I've been through enough 5.1 & Atmos runs to give this a full review.
Steven Wilson is still the most creative and brilliant artist of the past 20 years. He has the chameleon changeability of Bowie paired with the song-crafting of Peter Gabriel but built on a tech chassis from the future.
He's made so many different kinds of music and made them all well. This time he takes aim at popular culture both musically and thematically. He nails both. It's an excellent cutting edge pop record, and it's an edgy cut at our consumer culture. The style and presentation of the content are painfully accurate in showing the sheer nothingness that is sold at a premium to brand junkies.
The songs are tech-flavored pop, some just bopping along, some pounding their way into your guts. Some great, some OK. None less than good. All in all another bullseye.
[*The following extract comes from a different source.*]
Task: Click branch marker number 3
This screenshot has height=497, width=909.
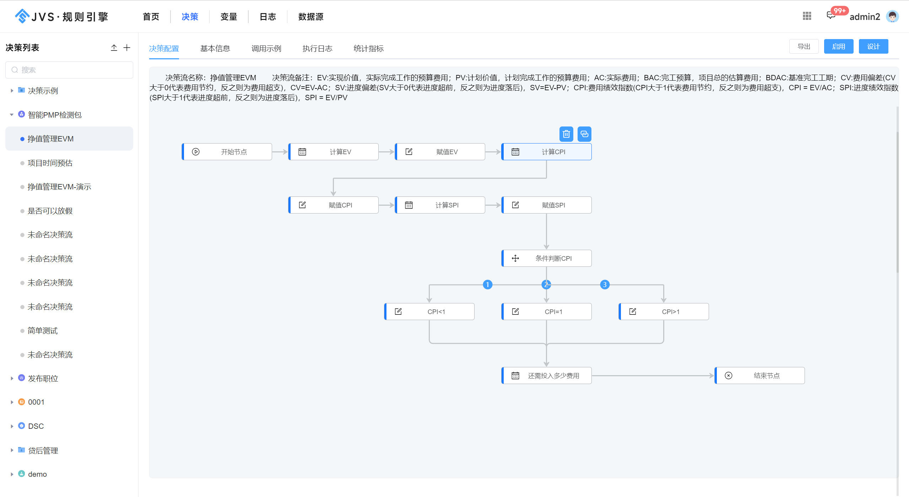Action: pyautogui.click(x=605, y=285)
Now the sound. The 5.1 is more proof SW is the only person who always knows how to make the surround a full system. It's not just throwing some discrete elements in the back. If they are there it's because they belong there. They were written for there and they make 5.1 work the way the audio gods intended.
After listening to the record you simply can't imagine why all music isn't done like this.
The Atmos is new and very cool and fun. He figured out what belonged up there and simply added another layer to mix (heh). It's like a dome over your head with backup singers and electronic stuff and other sonic elements above you, but not with.a special effects feel. They belong up there too.
I could love listening in Atmos, but it makes me sad when I have to back out and go just surround, similar to 5.1 back to stereo. We may need to require SW-mixed Atmos versions of an awful lot of music. They better clone him soon.